What to do
Rewrite the lines below with "Unfold" in place of every "Expand", keeping everything else the same.

* Begin *

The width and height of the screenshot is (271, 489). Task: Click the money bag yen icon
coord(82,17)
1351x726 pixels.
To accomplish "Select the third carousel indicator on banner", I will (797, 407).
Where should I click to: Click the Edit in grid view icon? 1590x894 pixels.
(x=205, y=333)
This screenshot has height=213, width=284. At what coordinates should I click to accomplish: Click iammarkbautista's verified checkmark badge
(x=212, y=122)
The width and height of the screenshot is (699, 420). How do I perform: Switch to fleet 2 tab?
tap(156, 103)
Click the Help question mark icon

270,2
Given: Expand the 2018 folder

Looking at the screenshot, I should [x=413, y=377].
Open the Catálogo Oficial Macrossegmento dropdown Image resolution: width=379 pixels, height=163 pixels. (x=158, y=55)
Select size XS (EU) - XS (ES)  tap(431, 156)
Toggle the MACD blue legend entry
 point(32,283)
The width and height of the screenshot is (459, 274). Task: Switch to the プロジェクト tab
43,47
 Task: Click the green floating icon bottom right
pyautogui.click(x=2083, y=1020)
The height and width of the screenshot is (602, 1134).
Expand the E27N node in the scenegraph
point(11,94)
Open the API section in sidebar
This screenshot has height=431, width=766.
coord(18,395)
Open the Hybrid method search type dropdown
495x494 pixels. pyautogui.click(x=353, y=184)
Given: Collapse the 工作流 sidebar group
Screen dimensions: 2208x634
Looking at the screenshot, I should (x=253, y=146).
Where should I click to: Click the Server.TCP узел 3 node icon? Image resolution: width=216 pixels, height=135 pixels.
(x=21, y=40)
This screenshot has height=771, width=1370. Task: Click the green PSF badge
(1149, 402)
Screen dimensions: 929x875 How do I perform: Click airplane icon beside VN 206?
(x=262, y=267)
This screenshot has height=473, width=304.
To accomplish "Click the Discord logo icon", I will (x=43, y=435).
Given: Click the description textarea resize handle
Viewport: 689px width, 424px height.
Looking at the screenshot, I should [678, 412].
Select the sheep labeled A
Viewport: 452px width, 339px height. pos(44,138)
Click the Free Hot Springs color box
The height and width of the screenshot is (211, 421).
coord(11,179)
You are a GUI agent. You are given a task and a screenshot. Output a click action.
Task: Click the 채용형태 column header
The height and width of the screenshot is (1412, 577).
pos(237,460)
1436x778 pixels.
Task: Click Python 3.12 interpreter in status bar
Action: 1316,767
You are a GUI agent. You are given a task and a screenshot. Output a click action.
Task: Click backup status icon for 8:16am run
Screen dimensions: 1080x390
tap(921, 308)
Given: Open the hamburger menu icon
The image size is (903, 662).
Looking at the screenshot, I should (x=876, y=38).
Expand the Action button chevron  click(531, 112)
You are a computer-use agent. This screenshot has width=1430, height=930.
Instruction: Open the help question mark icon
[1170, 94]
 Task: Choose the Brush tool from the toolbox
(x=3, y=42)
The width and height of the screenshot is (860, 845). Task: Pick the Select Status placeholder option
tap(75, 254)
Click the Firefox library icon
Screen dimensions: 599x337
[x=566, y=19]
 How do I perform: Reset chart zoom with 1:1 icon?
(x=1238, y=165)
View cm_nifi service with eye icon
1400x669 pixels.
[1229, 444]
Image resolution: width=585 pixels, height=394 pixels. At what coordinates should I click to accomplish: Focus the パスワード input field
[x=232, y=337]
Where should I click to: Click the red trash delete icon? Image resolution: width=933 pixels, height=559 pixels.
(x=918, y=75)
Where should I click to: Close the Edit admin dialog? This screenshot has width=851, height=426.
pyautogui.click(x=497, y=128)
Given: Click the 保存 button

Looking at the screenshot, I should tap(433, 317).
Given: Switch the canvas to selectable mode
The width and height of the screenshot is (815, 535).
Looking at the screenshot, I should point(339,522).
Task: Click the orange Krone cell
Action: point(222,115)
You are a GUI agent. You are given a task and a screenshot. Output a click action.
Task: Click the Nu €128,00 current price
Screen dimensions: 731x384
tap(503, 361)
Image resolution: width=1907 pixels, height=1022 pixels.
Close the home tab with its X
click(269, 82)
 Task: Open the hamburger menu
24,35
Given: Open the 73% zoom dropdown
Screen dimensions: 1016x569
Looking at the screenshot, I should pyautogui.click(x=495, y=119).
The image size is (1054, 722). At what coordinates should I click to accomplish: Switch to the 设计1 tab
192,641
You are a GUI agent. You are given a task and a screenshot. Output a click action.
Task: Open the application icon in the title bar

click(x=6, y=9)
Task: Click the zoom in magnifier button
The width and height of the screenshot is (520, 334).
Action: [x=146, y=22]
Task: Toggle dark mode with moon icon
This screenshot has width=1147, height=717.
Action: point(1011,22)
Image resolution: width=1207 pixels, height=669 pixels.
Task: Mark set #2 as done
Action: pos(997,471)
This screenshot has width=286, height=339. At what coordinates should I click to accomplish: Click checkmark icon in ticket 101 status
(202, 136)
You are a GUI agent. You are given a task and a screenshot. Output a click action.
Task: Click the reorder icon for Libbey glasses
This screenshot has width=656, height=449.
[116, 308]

* End *

Answer for this exercise
The width and height of the screenshot is (271, 489). Task: Click the money bag yen icon
coord(82,17)
1351x726 pixels.
To accomplish "Select the third carousel indicator on banner", I will (797, 407).
Where should I click to: Click the Edit in grid view icon? 1590x894 pixels.
(x=205, y=333)
This screenshot has height=213, width=284. At what coordinates should I click to accomplish: Click iammarkbautista's verified checkmark badge
(x=212, y=122)
The width and height of the screenshot is (699, 420). How do I perform: Switch to fleet 2 tab?
tap(156, 103)
Click the Help question mark icon

270,2
Given: Unfold the 2018 folder

Looking at the screenshot, I should [x=413, y=377].
Open the Catálogo Oficial Macrossegmento dropdown Image resolution: width=379 pixels, height=163 pixels. (x=158, y=55)
Select size XS (EU) - XS (ES)  tap(431, 156)
Toggle the MACD blue legend entry
 point(32,283)
The width and height of the screenshot is (459, 274). Task: Switch to the プロジェクト tab
43,47
 Task: Click the green floating icon bottom right
pyautogui.click(x=2083, y=1020)
The height and width of the screenshot is (602, 1134).
Unfold the E27N node in the scenegraph
point(11,94)
Open the API section in sidebar
This screenshot has height=431, width=766.
coord(18,395)
Open the Hybrid method search type dropdown
495x494 pixels. pyautogui.click(x=353, y=184)
Given: Collapse the 工作流 sidebar group
Screen dimensions: 2208x634
Looking at the screenshot, I should (x=253, y=146).
Where should I click to: Click the Server.TCP узел 3 node icon? Image resolution: width=216 pixels, height=135 pixels.
(x=21, y=40)
This screenshot has height=771, width=1370. Task: Click the green PSF badge
(1149, 402)
Screen dimensions: 929x875 How do I perform: Click airplane icon beside VN 206?
(x=262, y=267)
This screenshot has height=473, width=304.
To accomplish "Click the Discord logo icon", I will (x=43, y=435).
Given: Click the description textarea resize handle
Viewport: 689px width, 424px height.
Looking at the screenshot, I should [678, 412].
Select the sheep labeled A
Viewport: 452px width, 339px height. pos(44,138)
Click the Free Hot Springs color box
The height and width of the screenshot is (211, 421).
coord(11,179)
You are a GUI agent. You are given a task and a screenshot. Output a click action.
Task: Click the 채용형태 column header
The height and width of the screenshot is (1412, 577).
pos(237,460)
1436x778 pixels.
Task: Click Python 3.12 interpreter in status bar
Action: 1316,767
You are a GUI agent. You are given a task and a screenshot. Output a click action.
Task: Click backup status icon for 8:16am run
Screen dimensions: 1080x390
tap(921, 308)
Given: Open the hamburger menu icon
The image size is (903, 662).
Looking at the screenshot, I should (x=876, y=38).
Unfold the Action button chevron  click(531, 112)
You are a computer-use agent. This screenshot has width=1430, height=930.
Instruction: Open the help question mark icon
[1170, 94]
 Task: Choose the Brush tool from the toolbox
(x=3, y=42)
The width and height of the screenshot is (860, 845). Task: Pick the Select Status placeholder option
tap(75, 254)
Click the Firefox library icon
Screen dimensions: 599x337
[x=566, y=19]
 How do I perform: Reset chart zoom with 1:1 icon?
(x=1238, y=165)
View cm_nifi service with eye icon
1400x669 pixels.
[1229, 444]
Image resolution: width=585 pixels, height=394 pixels. At what coordinates should I click to accomplish: Focus the パスワード input field
[x=232, y=337]
Where should I click to: Click the red trash delete icon? Image resolution: width=933 pixels, height=559 pixels.
(x=918, y=75)
Where should I click to: Close the Edit admin dialog? This screenshot has width=851, height=426.
pyautogui.click(x=497, y=128)
Given: Click the 保存 button

Looking at the screenshot, I should tap(433, 317).
Given: Switch the canvas to selectable mode
The width and height of the screenshot is (815, 535).
Looking at the screenshot, I should point(339,522).
Task: Click the orange Krone cell
Action: point(222,115)
You are a GUI agent. You are given a task and a screenshot. Output a click action.
Task: Click the Nu €128,00 current price
Screen dimensions: 731x384
tap(503, 361)
Image resolution: width=1907 pixels, height=1022 pixels.
Close the home tab with its X
click(269, 82)
 Task: Open the hamburger menu
24,35
Given: Open the 73% zoom dropdown
Screen dimensions: 1016x569
Looking at the screenshot, I should pyautogui.click(x=495, y=119).
The image size is (1054, 722). At what coordinates should I click to accomplish: Switch to the 设计1 tab
192,641
You are a GUI agent. You are given a task and a screenshot. Output a click action.
Task: Open the application icon in the title bar

click(x=6, y=9)
Task: Click the zoom in magnifier button
The width and height of the screenshot is (520, 334).
Action: [x=146, y=22]
Task: Toggle dark mode with moon icon
This screenshot has width=1147, height=717.
Action: point(1011,22)
Image resolution: width=1207 pixels, height=669 pixels.
Task: Mark set #2 as done
Action: pos(997,471)
This screenshot has width=286, height=339. At what coordinates should I click to accomplish: Click checkmark icon in ticket 101 status
(202, 136)
You are a GUI agent. You are given a task and a screenshot. Output a click action.
Task: Click the reorder icon for Libbey glasses
This screenshot has width=656, height=449.
[116, 308]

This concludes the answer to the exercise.